**Assignment:**
Reproduce the section of the listing that begins at the line containing "The height and width of the screenshot is (836, 481)." and finishes at the line containing "The image size is (418, 760).". Include both end lines and nothing beyond them.

**Record excerpts:**
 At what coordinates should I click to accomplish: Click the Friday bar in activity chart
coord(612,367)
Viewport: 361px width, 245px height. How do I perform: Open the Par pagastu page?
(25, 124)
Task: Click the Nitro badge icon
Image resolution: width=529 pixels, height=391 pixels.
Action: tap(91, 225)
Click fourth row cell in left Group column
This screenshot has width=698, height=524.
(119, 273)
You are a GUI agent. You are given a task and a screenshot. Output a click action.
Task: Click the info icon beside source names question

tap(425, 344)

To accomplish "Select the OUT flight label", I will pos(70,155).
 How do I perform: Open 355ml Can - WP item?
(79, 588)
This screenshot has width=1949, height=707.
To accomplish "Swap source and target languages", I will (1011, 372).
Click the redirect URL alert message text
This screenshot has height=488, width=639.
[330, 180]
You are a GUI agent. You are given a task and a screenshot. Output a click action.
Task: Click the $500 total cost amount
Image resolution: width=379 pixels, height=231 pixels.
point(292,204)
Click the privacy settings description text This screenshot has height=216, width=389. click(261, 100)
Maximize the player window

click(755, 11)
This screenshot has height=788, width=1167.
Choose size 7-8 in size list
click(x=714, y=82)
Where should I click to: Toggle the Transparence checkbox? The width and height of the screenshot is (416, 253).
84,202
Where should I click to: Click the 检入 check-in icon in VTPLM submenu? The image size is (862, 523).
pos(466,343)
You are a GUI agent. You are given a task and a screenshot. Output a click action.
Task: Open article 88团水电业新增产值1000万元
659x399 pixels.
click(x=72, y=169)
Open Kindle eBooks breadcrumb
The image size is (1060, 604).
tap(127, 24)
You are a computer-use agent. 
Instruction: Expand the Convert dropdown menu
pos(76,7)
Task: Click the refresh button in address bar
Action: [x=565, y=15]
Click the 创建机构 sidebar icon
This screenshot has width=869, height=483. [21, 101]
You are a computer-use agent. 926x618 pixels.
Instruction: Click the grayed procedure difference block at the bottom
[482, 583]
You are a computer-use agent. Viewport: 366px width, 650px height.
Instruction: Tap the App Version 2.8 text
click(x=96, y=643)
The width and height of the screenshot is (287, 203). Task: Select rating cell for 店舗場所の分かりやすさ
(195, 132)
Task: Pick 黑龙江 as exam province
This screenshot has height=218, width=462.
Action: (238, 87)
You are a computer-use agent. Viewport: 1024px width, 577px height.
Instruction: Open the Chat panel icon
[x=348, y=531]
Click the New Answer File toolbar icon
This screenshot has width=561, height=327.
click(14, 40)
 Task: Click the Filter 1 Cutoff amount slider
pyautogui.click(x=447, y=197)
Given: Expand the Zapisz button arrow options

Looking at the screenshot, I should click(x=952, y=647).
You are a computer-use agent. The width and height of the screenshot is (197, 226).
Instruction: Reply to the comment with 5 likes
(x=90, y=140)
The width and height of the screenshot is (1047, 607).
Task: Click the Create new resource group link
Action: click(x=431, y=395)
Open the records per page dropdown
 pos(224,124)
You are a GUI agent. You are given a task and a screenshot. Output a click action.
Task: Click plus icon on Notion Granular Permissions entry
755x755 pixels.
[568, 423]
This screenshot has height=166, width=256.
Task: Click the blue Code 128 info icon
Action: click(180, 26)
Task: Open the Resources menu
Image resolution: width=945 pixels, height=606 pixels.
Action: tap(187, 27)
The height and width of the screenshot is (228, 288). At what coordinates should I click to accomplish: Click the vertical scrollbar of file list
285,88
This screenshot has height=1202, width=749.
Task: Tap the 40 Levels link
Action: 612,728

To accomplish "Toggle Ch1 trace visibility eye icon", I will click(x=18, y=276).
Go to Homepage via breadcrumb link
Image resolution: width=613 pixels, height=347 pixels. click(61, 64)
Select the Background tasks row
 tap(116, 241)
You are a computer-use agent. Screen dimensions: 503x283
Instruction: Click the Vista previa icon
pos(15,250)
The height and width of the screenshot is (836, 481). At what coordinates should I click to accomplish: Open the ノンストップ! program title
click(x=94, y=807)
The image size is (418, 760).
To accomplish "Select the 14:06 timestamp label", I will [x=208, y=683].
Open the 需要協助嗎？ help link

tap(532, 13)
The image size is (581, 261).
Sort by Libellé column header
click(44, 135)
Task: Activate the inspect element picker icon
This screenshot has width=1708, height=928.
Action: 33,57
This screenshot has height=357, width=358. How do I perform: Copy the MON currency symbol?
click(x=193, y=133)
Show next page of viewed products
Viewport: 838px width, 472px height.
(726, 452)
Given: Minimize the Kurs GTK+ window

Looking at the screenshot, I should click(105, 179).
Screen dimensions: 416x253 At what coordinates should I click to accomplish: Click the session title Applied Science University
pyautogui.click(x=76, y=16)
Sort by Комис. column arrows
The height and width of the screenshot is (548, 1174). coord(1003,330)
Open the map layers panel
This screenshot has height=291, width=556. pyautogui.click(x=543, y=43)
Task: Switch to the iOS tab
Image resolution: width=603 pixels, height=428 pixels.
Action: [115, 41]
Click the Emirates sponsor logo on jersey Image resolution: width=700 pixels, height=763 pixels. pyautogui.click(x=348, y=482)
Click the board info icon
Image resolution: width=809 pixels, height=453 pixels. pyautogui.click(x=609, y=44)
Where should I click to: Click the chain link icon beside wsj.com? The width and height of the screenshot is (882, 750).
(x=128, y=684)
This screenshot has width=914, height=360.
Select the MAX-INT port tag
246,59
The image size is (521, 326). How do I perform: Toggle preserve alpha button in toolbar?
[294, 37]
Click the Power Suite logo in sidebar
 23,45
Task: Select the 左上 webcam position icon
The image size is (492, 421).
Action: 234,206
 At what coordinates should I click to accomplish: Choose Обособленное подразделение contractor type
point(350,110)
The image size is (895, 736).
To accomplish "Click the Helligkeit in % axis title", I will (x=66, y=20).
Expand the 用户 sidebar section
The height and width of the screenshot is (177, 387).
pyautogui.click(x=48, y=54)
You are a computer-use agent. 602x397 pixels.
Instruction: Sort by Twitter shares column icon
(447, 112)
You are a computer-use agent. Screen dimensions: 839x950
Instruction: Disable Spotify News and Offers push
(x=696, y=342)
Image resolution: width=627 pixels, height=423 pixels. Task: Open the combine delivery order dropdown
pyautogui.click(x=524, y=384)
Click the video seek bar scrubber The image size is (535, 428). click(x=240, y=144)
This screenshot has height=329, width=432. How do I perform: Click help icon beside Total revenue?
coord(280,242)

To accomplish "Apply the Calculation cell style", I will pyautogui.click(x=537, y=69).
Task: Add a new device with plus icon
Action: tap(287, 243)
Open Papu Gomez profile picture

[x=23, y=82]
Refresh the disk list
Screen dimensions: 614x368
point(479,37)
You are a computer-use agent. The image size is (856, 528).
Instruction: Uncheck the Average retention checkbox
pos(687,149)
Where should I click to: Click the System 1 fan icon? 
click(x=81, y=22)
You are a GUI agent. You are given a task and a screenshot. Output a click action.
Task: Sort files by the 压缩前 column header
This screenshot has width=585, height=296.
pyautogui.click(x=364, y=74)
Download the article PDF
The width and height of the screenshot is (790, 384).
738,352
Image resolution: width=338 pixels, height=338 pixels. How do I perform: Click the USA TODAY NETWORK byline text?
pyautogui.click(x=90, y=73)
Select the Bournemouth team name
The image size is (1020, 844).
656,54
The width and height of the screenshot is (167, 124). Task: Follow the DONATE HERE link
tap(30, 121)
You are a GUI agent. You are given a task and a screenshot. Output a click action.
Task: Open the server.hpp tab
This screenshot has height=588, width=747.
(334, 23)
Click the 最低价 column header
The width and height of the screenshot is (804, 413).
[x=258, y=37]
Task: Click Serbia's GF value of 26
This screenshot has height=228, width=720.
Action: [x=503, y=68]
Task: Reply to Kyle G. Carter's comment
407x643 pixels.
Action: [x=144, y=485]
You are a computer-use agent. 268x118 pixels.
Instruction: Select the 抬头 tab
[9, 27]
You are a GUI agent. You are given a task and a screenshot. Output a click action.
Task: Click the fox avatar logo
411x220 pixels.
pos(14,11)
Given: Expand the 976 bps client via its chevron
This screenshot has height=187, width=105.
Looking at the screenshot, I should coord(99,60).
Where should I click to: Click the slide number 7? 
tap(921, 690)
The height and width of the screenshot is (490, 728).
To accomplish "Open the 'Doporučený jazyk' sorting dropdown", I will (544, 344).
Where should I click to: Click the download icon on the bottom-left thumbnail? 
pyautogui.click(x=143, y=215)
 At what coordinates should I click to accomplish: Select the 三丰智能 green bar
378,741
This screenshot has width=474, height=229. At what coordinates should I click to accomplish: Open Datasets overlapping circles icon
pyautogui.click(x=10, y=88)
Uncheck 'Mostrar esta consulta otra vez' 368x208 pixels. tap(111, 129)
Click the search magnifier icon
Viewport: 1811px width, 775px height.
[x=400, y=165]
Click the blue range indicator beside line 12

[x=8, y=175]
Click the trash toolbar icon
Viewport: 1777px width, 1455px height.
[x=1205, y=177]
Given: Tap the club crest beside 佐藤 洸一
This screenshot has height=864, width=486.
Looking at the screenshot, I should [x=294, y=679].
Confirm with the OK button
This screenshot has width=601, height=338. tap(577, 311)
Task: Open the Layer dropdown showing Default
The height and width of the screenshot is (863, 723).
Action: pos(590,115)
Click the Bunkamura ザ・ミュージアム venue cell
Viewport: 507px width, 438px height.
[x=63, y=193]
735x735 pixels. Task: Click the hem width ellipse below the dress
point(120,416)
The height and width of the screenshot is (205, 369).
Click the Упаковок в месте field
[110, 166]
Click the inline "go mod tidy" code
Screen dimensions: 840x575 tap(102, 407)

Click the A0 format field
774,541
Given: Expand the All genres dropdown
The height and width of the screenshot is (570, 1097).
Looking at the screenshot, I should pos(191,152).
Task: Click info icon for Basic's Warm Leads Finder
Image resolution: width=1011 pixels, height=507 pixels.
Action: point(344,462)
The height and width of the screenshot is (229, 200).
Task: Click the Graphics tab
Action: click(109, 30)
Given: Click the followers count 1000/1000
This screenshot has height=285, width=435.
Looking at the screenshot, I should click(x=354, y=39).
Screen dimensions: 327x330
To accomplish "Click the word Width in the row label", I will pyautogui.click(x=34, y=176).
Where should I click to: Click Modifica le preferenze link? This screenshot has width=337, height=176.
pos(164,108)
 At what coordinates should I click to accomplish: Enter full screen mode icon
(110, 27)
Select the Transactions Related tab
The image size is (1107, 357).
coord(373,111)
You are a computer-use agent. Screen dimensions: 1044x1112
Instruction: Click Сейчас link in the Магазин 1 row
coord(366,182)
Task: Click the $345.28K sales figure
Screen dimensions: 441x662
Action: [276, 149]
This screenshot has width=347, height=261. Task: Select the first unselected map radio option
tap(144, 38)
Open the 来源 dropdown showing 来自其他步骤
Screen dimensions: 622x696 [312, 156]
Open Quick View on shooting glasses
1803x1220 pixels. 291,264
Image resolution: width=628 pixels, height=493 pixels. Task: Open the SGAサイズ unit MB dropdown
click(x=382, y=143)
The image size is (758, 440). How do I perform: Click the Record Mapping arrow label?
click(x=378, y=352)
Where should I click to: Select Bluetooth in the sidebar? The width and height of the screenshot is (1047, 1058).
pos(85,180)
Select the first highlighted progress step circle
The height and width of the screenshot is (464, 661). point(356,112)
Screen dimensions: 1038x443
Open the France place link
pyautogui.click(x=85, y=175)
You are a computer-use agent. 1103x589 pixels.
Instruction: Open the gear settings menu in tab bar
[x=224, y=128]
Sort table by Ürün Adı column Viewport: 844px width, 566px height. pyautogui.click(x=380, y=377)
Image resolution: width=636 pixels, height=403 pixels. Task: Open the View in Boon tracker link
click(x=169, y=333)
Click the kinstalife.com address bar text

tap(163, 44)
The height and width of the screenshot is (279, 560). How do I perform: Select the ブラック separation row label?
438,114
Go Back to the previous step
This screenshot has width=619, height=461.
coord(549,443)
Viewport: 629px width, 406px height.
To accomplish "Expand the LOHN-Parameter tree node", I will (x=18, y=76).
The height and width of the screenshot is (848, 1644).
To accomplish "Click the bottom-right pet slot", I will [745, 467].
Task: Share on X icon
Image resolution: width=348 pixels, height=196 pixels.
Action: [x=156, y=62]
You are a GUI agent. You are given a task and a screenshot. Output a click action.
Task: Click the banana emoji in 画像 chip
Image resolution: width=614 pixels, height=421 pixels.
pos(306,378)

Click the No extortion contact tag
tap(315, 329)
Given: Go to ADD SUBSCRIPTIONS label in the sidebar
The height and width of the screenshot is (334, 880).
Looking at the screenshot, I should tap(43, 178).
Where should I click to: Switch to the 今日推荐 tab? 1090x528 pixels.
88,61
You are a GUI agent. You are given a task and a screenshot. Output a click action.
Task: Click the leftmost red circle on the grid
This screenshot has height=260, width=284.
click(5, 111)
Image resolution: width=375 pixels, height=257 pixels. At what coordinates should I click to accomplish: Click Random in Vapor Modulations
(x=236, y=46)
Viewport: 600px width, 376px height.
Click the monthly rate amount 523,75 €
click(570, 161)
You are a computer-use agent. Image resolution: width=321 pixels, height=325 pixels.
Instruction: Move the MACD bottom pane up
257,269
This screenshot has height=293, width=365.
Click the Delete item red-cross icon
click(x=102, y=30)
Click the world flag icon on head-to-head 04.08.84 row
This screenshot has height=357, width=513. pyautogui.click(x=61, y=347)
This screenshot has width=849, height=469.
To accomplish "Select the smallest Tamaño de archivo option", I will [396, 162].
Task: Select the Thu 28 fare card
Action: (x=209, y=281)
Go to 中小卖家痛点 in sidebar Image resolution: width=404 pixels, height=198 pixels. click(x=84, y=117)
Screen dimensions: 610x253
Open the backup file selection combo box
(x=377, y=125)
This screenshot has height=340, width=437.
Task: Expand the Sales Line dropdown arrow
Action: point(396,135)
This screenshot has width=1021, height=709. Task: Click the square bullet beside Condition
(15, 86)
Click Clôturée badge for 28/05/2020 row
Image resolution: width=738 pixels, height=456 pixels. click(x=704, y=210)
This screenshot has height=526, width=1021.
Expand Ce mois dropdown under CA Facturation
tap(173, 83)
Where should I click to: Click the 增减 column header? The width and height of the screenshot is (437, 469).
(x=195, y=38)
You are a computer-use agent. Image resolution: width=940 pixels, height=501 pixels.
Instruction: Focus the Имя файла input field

**Expected answer:**
The height and width of the screenshot is (836, 481). At what coordinates should I click to accomplish: Open the ノンストップ! program title
click(x=94, y=807)
The image size is (418, 760).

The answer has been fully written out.